There is also a large group of Cubans who say the US should stop intervening altogether and see Trump’s actions as the latest step in a long history of US interventions.
“These are not negotiations. These are not fair talks,” said Liz Olivia Fernández, a 32-year-old journalist with the Havana-based news outlet Belly of the Beast. “You can’t make a deal with an abuser.”
García said, “If you want to gain my trust, are you going to hit me with a stick?” he said.
Cuba comes from a position of weakness as the energy crisis sparks new waves of anger over what many see as mismanagement of the state-controlled economy. “The US will impose conditions on us, that’s what will happen,” said a doorman who spoke on condition of anonymity.
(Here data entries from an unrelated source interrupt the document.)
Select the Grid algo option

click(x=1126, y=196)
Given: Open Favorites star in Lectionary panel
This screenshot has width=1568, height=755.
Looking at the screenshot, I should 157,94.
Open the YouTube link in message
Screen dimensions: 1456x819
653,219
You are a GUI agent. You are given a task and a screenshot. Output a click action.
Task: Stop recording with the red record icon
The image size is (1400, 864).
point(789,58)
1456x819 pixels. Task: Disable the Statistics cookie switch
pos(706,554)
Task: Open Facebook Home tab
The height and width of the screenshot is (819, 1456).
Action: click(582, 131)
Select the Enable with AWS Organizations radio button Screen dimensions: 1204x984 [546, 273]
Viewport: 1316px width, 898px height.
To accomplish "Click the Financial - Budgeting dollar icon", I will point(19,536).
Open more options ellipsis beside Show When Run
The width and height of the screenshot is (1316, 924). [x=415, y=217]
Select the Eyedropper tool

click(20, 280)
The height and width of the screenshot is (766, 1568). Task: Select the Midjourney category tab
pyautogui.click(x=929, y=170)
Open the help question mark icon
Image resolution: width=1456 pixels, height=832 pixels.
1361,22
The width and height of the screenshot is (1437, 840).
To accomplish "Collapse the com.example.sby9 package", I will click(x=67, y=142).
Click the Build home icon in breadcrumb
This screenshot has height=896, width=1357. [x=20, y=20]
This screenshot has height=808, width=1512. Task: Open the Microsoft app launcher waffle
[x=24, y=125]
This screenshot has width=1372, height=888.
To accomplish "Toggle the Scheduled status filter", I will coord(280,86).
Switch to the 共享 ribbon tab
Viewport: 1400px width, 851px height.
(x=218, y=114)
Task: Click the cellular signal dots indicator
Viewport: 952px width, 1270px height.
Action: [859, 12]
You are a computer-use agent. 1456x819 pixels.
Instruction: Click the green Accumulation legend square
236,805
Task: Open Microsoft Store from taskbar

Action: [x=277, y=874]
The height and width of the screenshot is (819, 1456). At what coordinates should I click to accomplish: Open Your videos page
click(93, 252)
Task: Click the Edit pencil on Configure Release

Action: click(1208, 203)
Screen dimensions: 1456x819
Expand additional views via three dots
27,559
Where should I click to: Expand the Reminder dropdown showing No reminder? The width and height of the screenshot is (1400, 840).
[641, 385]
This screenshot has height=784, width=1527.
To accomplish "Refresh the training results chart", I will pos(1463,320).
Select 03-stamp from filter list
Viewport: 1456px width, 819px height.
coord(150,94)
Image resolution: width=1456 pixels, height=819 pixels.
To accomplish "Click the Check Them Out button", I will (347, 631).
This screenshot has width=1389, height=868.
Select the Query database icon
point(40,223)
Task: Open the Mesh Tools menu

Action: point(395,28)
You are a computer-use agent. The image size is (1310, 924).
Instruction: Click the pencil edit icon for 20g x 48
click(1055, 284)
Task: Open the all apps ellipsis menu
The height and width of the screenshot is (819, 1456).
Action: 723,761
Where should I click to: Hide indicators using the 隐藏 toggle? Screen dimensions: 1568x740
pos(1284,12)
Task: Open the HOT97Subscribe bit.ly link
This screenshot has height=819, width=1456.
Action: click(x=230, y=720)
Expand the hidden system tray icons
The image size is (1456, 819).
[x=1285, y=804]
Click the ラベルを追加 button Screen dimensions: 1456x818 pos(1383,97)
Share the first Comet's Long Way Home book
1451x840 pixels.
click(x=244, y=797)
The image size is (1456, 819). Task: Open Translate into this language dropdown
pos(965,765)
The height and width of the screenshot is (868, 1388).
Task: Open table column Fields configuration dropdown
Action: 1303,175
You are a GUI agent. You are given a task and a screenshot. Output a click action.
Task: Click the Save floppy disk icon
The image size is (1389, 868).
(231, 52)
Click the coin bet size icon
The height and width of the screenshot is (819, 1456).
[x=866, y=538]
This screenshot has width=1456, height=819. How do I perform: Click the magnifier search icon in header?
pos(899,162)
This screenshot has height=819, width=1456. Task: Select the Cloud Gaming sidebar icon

A man returns from fishing on a makeshift raft in Havana during a national power outage on March 22. The US oil embargo forces Cubans to struggle for energy and food.
(Yamil Lage / AFP / Getty Images)
Power had been out in Taboada’s neighborhood for almost 24 hours. As the sun set, neighbors began hitting metal containers with spoons from inside their homes; it was the subtle but unmistakable clatter of government protests. A recent demonstration in eastern Cuba that began with the sound of pottery and ended with citizens burning the local Communist Party headquarters resulted in dozens of arrests.
Still, the voice encouraged Taboada.
“It seems as if the Cuban people finally have a sense of hope for freedom,” he said.
Sometimes he argues with his neighbors about what this freedom would look like.
“It doesn’t matter which party governs,” a neighbor told him as he stood on the sidewalk to escape the darkness of their home as the power outage dragged on. “What matters to me is how I will feed my family.
“The important thing is the economy,” he continued. “We need a capitalist economy, I don’t care what the party is.”
A man enters his home next to a mural depicting Argentinian-born revolutionary leader Ernesto “Che” Guevara after a power outage in Havana on March 5.
(Yamil Lage / AFP / Getty Images)
“We need more of this,” he said. “If communism continues, there will still be political prisoners. People will still be tortured.”
People love your son. “I can’t stand the thought of another mother having to endure what I went through,” she said.
He is allowed to visit Duannis, who has gone on hunger strike several times, on a weekly basis. He said he was tortured and lost the sight in one eye.
Nelson Mandela, who fought for Cuba’s independence from Spain, and the Rev. Martin Luther King Jr. and asked José Martí to bring him his books.
He said he developed political awareness that one day he could exercise when Cuba was free.
Brazilian activist Thiago Avila waves the Cuban flag aboard the ship Maguro, which arrived from Mexico to carry humanitarian aid as part of the Nuestra America convoy docked in Havana port on March 24.